The name’s 1708. Project 1708.

We had a hunch that Ducati was working on a new version of the Panigale V4. By hunch, I really mean there are spy shots. In October, the test mule of a seemingly unchanged Panigale V4 R was spotted on the streets. Why would Ducati need to put its latest Pani through more testing? Maybe because it isn’t quite the latest Pani. Soon enough, the spy shots sparked the rumor that Ducati was developing a Superleggera (“superlight”) version of its famed supersport. True to form, Ducati CEO Claudio Domenicali confirmed the rumor, but this time he didn’t do it through the usual channels. 

Instead of oversharing in an interview like he tends to do, Domenicali sent a few elite clients a mysterious e-mail about “Project 1708”. In the message, he invites Ducati’s “most passionate clients” to share in a very special moment. 

He goes on to explain that the team has developed the most advanced carbon fiber technology and that Project 1708 is an engineering fantasy made reality. Domenicali is obviously taken by his team’s creation, one that he calls a “masterpiece of engineering and design”. He then invites the VIP to visit a private webpage linked in the message where all the numbers are revealed and boy, he wasn’t kidding about the whole engineering fantasy. 

Ducati Panigale V4 Superleggera
The test mule that was spotted back in October 2019.

While we aren't special enough to have access to said private webpage, some people who are graciously shared the info. The bike is definitely superleggera, with a weight of just 335 pounds dry. That’s 44 pounds lighter than the Panigale V4 R. The entire chassis, subframe, wheels, and swingarm are made of that new carbon fiber Domenicali mentioned in the e-mail. 

Project 1708 will use the same Desmosedici Stradale R as the V4 R, the 998cc, V4 block boosted to produce a ludicrous 234 horsepower (the engine itself produces 224 hp and the Akrapovič exhaust increases the output to 234).

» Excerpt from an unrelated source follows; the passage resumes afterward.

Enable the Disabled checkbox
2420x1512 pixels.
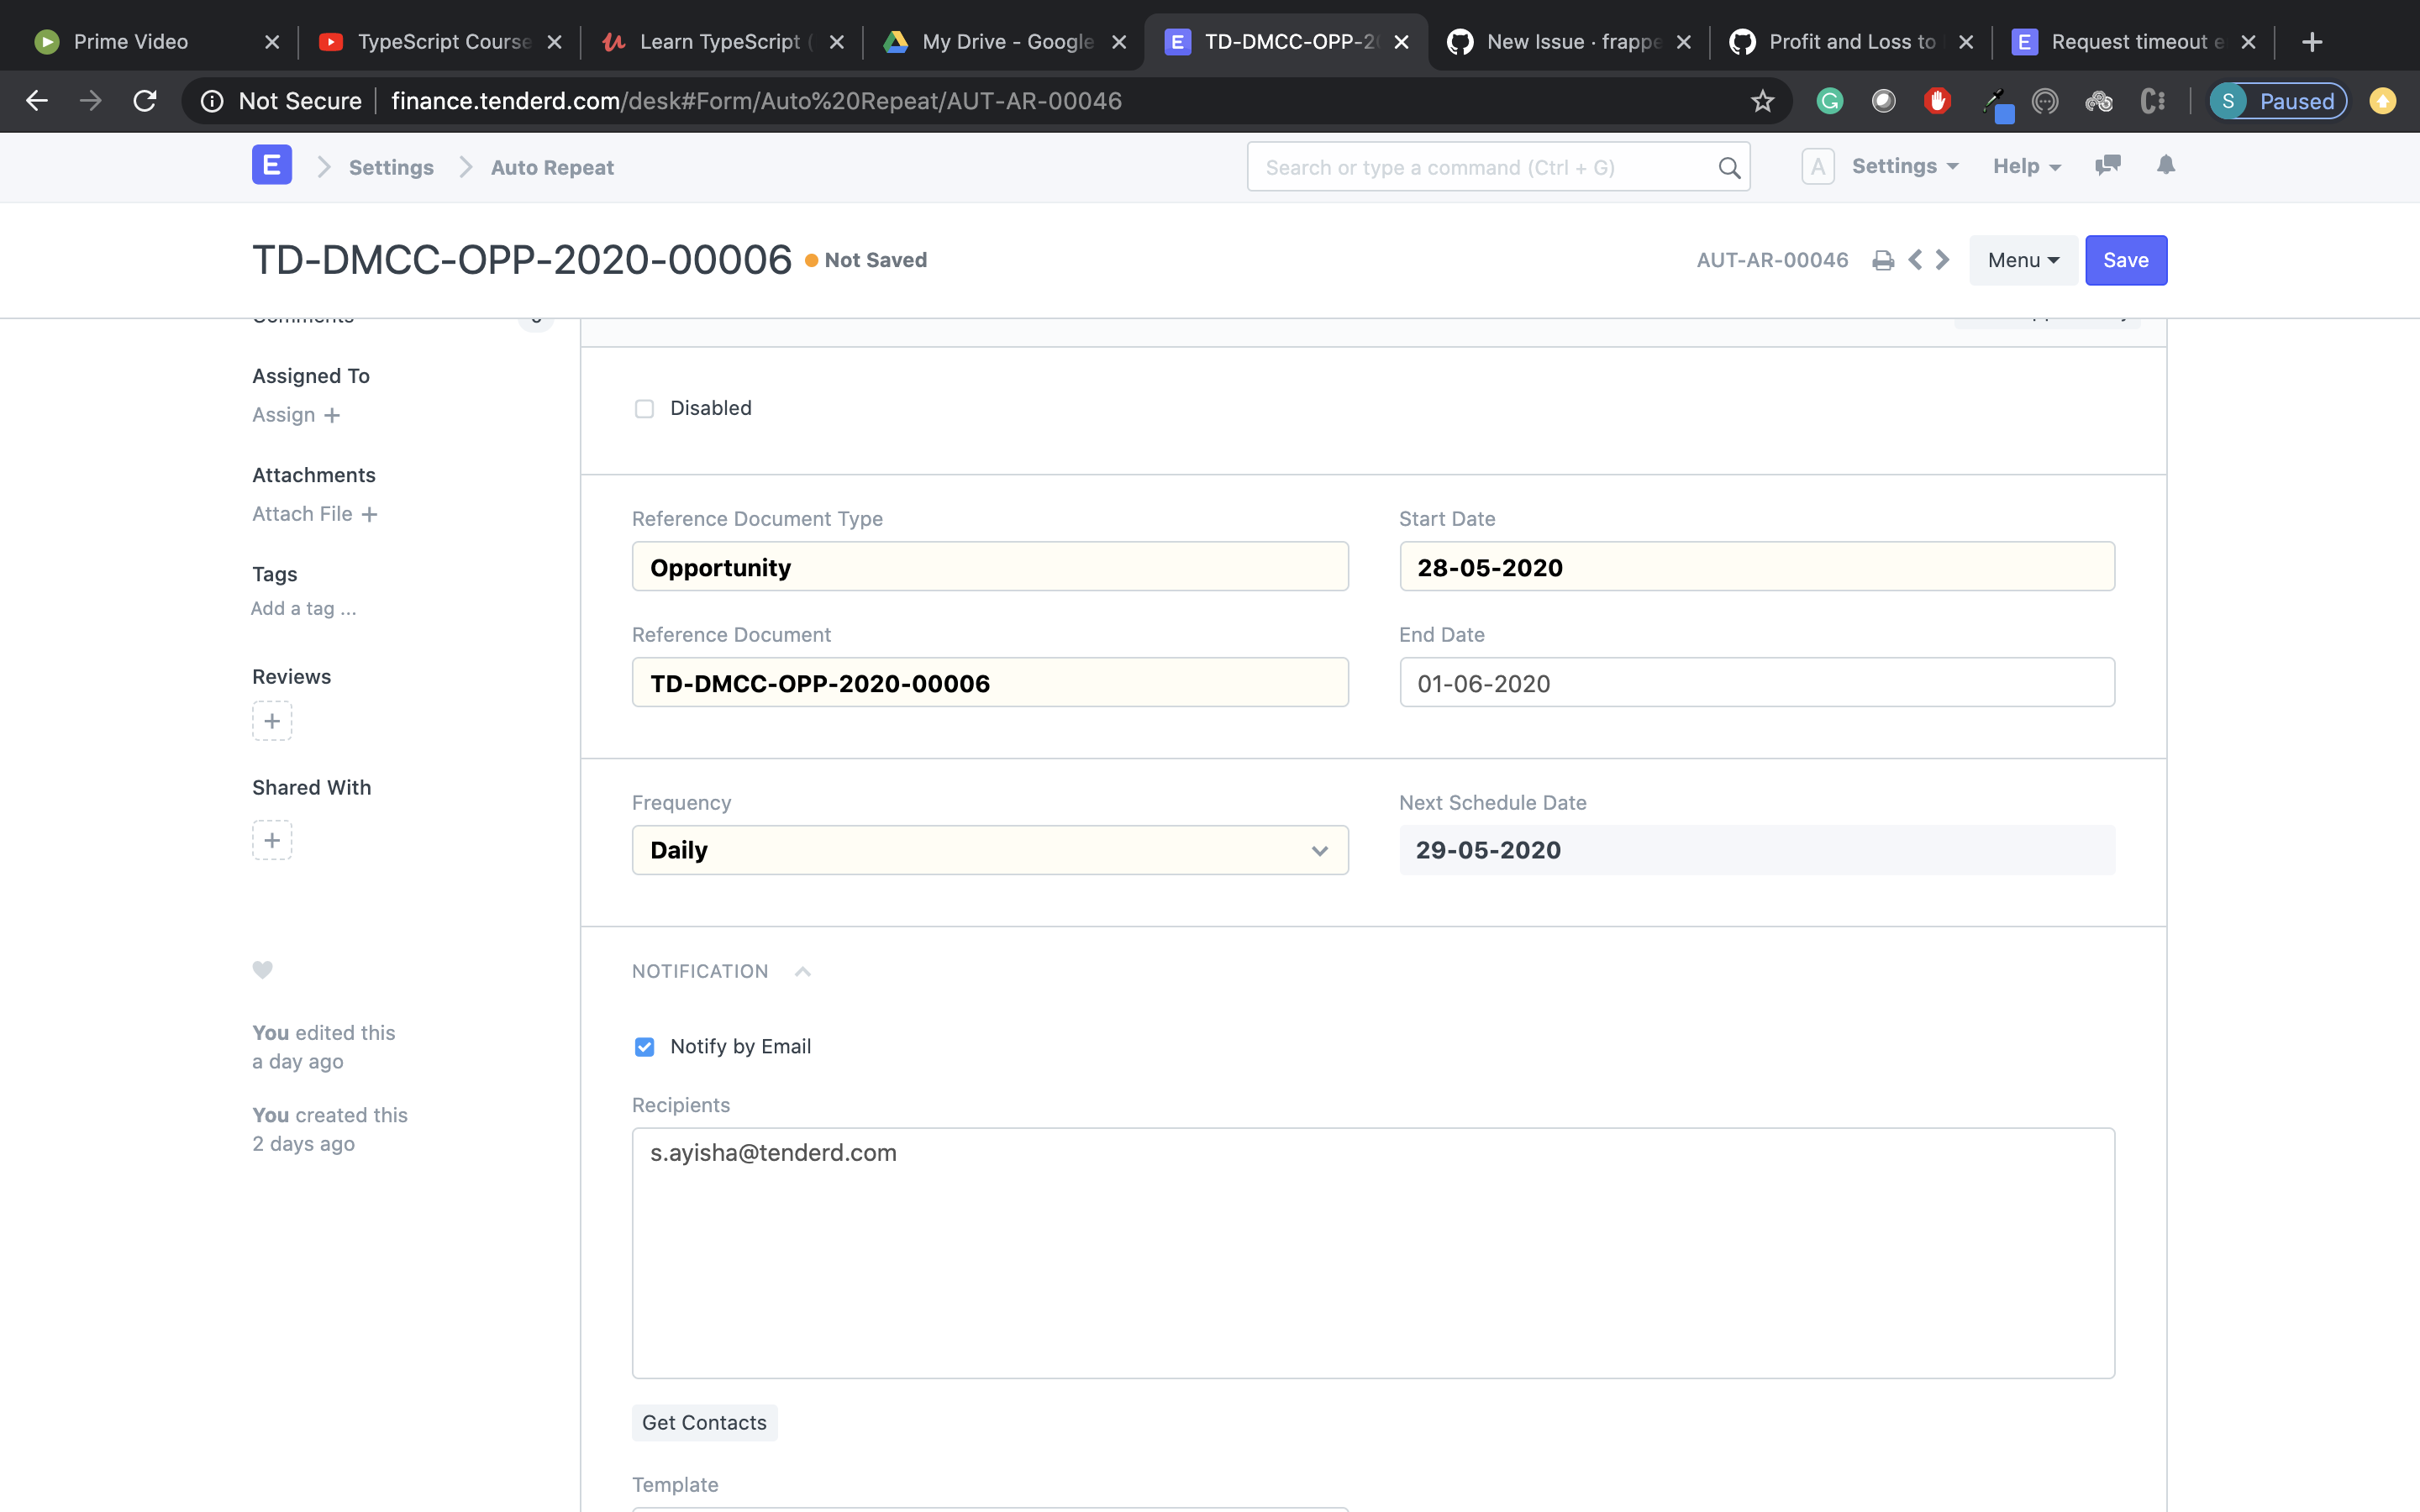[645, 408]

Weight-saving measures have also been taken with the engine thanks to a new camshaft, screws, and a dry clutch. 

Other features include “top-spec” Öhlins suspension and Brembo Stylema R brakes, Pirelli race tires, and the now famous aerodynamic winglets. The model is also delivered with a separate racing kit that includes an Akrapovič racing exhaust, carbon fiber dry clutch cover, carbon and titanium swingarm cover, etc. 

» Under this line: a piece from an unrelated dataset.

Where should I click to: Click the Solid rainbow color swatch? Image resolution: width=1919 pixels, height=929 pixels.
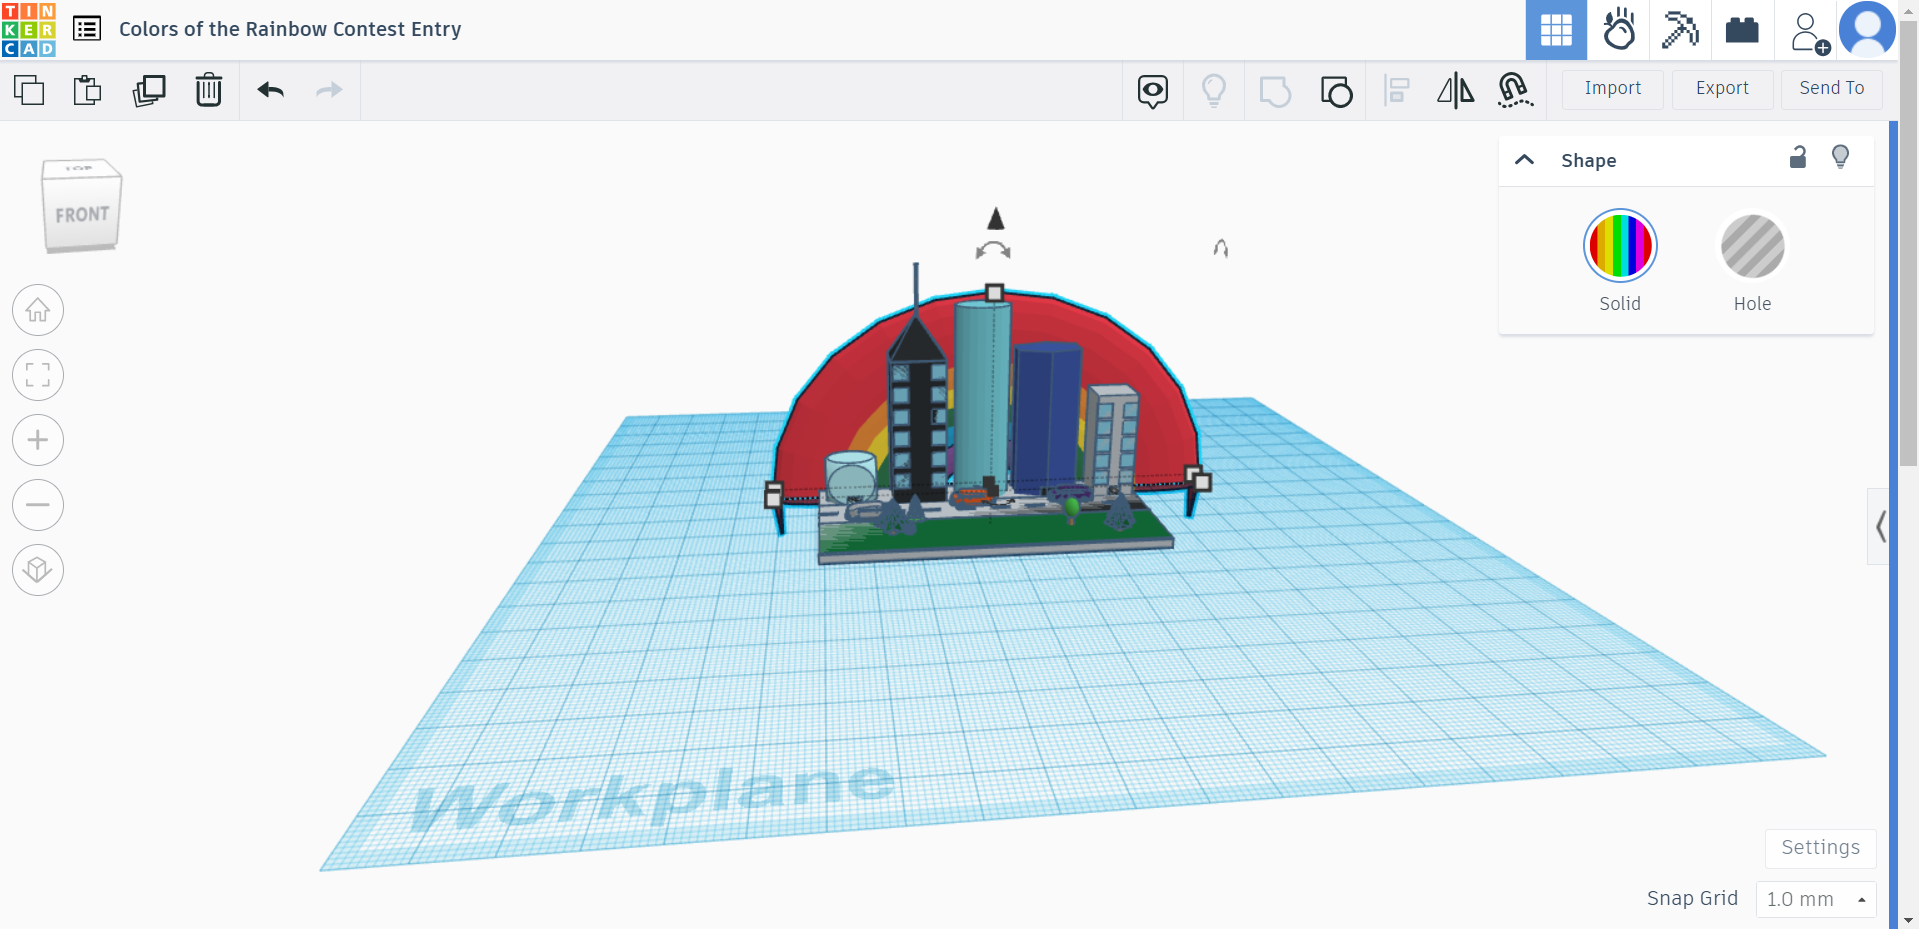1619,246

High-tech carbon fiber and components come at a price though, and it will cost you $100,000 (in U.S. moneys) to get your hands on this fiery Duc. The model is expected to enter production in April 2020 and deliveries should begin the following month. The message states that only five bikes will be produced per day. Who’s ready to take out a mortgage for their next bike?